As our starting point, Zigfu helps to simplify gesture controlled application development with Kinect. We do this by making it easy for developers to install and use Kinect with HTML and Unity3D, and by providing high level motion-controlled user-interface components like buttons, menus and lists. Our stack is built on top of existing sensors and computer vision middle-wares and has been easy to port between multiple languages and sensors and tracking algorithms. Investors who understood this message, would say we are rate-limiting our growth by our dependency on the sensor market. Indeed the diversity of available sensor and computer vision products on the market has been growing slower than we expected.

Surely Apple should have a voice and motion-controlled TV set on the market by now.

Starting Up:

I started Motion Arcade Inc. because I was supporting Kinect hackers all over the world with a package for Kinect in Unity3D. I had just wound down my first startup "Tinker Heavy Industries" making iPad apps for kids (try our ragdoll elephant) and was finding contracting gigs to make money hacking the Kinect, and I wanted to start hiring a team to support the motion gaming eco-system with tools and an app-store. I had been working with Shlomo Zippel, who was an applications engineer at PrimeSense at the time, on the Unity3D package for Kinect hackers. For background, PrimeSense is an Israeli company that makes the Kinect's sensor and they are also responsible for fueling the hacker community with the release of OpenNI/NITE in December 2010. OpenNI provides a framework for natural interaction software development and NITE is a set of free commercial algorithms for skeleton tracking.

In order to do a startup, you will need co-founders. It's important to find complimentary co-founders if you're the lead instigator and solo-founder seeking co-conspirators. You will understand this better when your company is making consumer-facing products without a designer or trying to sell OEM licenses without someone with this sort of sales experience. I had spent about 6 months seeking co-founders for Motion Arcade and getting into YCombinator definitely helped me pull a team together. I had met my friend Ted Blackman through mutual friends from MIT, where we both studied, and we applied to YCombinator together. Ted and I are kindred spirits: we're both the kind who can rapidly become an expert in any science, technology, engineering or mathematical field. I spent only one day hacking with Ted, but it was clear that he was an exceptional genius. YCombinator was concerned that I was essentially a single-founder pulling in Ted without much experience working together: One indicator for YCombinator about the likelihood of success of a team is that the cofounders have known eachother and worked together for a while and would work together on anything: basically if the teams' loyalty is to the group and not the particular idea they are pursuing they will work together through multiple pivots. Of course, this isn't an absolute indicator and Dropbox is a notable exception of a solo founder recruiting a great team.

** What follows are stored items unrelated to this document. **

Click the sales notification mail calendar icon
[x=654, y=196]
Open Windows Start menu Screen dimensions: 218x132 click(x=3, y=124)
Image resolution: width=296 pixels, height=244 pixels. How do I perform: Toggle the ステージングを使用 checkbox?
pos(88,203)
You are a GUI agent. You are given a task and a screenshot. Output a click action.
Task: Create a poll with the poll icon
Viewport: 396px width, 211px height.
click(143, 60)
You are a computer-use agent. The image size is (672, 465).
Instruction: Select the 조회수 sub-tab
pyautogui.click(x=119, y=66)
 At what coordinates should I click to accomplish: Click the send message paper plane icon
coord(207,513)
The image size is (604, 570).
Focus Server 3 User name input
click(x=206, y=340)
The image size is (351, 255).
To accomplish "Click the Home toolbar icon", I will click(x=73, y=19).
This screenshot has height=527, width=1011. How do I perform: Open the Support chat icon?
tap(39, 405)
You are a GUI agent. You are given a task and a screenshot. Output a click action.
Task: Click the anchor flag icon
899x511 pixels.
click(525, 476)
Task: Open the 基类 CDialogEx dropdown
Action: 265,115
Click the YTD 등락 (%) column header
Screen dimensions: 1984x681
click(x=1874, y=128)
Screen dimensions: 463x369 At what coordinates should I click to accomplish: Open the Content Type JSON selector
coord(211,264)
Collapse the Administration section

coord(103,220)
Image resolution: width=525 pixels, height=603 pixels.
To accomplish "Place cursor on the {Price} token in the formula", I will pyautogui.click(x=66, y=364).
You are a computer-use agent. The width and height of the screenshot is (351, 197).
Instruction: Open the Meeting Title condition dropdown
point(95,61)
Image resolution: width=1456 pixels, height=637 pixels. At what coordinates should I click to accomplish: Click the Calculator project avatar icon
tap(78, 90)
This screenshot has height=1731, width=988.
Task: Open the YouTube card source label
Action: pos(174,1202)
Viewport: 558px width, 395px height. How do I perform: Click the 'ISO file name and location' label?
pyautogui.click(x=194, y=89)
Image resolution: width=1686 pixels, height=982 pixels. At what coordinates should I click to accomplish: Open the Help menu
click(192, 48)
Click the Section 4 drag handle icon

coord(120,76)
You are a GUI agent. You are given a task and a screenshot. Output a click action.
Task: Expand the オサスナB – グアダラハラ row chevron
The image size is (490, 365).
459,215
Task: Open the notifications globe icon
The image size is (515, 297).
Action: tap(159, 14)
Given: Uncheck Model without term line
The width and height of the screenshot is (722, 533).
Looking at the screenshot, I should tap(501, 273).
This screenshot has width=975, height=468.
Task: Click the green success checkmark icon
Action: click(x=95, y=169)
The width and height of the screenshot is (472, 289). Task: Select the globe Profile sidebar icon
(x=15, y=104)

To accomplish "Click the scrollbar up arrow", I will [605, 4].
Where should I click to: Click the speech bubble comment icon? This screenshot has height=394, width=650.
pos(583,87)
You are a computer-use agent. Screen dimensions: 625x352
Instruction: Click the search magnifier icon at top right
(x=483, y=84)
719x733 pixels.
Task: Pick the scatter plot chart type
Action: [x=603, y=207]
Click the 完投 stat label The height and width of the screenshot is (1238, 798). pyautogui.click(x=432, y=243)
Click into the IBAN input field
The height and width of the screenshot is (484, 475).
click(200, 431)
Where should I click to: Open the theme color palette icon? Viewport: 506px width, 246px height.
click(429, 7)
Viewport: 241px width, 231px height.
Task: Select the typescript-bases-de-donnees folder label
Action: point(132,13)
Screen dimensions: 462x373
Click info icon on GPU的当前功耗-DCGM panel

After getting accepted into YC we started out with the goal of making an Xbox game. We used our YCombinator-ness to get Microsoft to send us an Xbox Development Kit; this was no simple feat. Our experience working with Microsoft probably served as a prototypical example for how they would later interface with the startups in the Techstars/Microsoft Kinect accelerator. We figured Microsoft controlled the path to market for any motion controlled consumer product and that if we wanted to spawn our own Kinect app-store we would have to play inside the Xbox eco-system first. We needed quality content and we may as well eat our own dog-food if we're making a platform: make a game and sell it before trying to make our own distribution channel. Valve didn't just start with Steam, they had Half Life first. I hired some of the artists that I had worked with on Tinker Heavy Industries to produce 3-D content and we set out to make a game called Sushi Warrior.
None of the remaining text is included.